### [DIRECTION 1]
In the listing below, reproduce word for word the lines that start with the line containing "The image size" and end with the line containing "(x=1157, y=275)", including both of those lines.

### [SUPPLIED TEXT]

════════════════════

Artificial intelligence (AI) has grown to become more mature due to aggressive development by related players over the past few years and is now able to support more applications including autonomous driving, robots and voice assistant platforms. NVIDIA has been a pioneer of AI technology development and its expertise on GPU parallel computing also makes the company one of the top suppliers of deep learning hardware.
GPUs originally served only as an engine for stimulating human imagination, conjuring up virtual worlds in video games and Hollywood films, but after over 20 years of development since 1999, NVIDIA's GPUs are now able to simulate human intelligence, running deep learning algorithms and acting as the brain of computers, robots, and self-driving cars that can perceive and understand the world.
When asked about what is the definition of AI and what AI is capable of doing, NVIDIA general manager and vice president of Accelerated Computing business unit Ian Buck said it is better to think it as a new way of doing computing. AI has grown to become more known by people throughout the past decade because of its ability to replace the traditional algorithms and instead of needing human to give specific instructions for it to process, its neural network is able to figure out the algorithms itself from data.
By giving a few million images of an object to an image network, it will be able to learn the most efficient way to detect the object. This is actually a new way of computing and instead of writing the code manually, people can let AI figures out the code for them, Buck noted.
At Computex 2017, NVIDIA announced partnerships with Taiwan-based server players including Foxconn Electronics (Hon Hai Precision Industry), Inventec, Quanta Computer and Wistron to develop GPU-oriented datacenter products, aiming to fulfill market demand for AI cloud computing hardware.

════════════════════

(Part of a data file)
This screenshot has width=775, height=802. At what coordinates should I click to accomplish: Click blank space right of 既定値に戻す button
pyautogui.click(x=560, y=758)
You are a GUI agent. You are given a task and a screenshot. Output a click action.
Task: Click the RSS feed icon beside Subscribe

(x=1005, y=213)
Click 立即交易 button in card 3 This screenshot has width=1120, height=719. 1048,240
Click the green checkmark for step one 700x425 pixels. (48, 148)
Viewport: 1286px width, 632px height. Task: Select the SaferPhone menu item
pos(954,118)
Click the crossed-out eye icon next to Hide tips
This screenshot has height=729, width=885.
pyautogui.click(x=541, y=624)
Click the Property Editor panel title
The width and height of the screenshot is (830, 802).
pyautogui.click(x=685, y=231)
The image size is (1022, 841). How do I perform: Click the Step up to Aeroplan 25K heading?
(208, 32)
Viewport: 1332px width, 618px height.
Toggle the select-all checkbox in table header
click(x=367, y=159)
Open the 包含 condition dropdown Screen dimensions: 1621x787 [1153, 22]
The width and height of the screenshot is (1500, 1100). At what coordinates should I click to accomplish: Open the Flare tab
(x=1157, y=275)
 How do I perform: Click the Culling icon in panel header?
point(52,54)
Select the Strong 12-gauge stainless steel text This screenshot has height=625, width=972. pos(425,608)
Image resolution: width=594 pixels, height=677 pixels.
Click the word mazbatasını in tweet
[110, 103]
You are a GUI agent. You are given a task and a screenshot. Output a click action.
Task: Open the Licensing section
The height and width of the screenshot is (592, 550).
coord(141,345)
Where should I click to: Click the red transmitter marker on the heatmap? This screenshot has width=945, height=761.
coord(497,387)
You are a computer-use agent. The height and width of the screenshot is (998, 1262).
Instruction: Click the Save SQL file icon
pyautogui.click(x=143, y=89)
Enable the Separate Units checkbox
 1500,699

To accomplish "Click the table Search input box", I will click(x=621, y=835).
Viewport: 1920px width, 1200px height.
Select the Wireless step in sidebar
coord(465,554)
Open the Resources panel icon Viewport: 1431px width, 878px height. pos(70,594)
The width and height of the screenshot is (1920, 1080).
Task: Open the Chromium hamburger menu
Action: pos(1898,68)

════════════════════

### [DIRECTION 2]
Answer these questions about the passage on NVIDIA and AI.
(a) Since what year has NVIDIA been developing its GPUs?
(b) What positions does Ian Buck hold at NVIDIA?
(c) At which event did NVIDIA announce partnerships with Taiwan-based server players?

### [WRITTEN RESPONSE 1]
The image size is (1022, 841). How do I perform: Click the Step up to Aeroplan 25K heading?
(208, 32)
Viewport: 1332px width, 618px height.
Toggle the select-all checkbox in table header
click(x=367, y=159)
Open the 包含 condition dropdown Screen dimensions: 1621x787 [1153, 22]
The width and height of the screenshot is (1500, 1100). At what coordinates should I click to accomplish: Open the Flare tab
(x=1157, y=275)

### [WRITTEN RESPONSE 2]
(a) 1999
(b) General manager and vice president of the Accelerated Computing business unit
(c) Computex 2017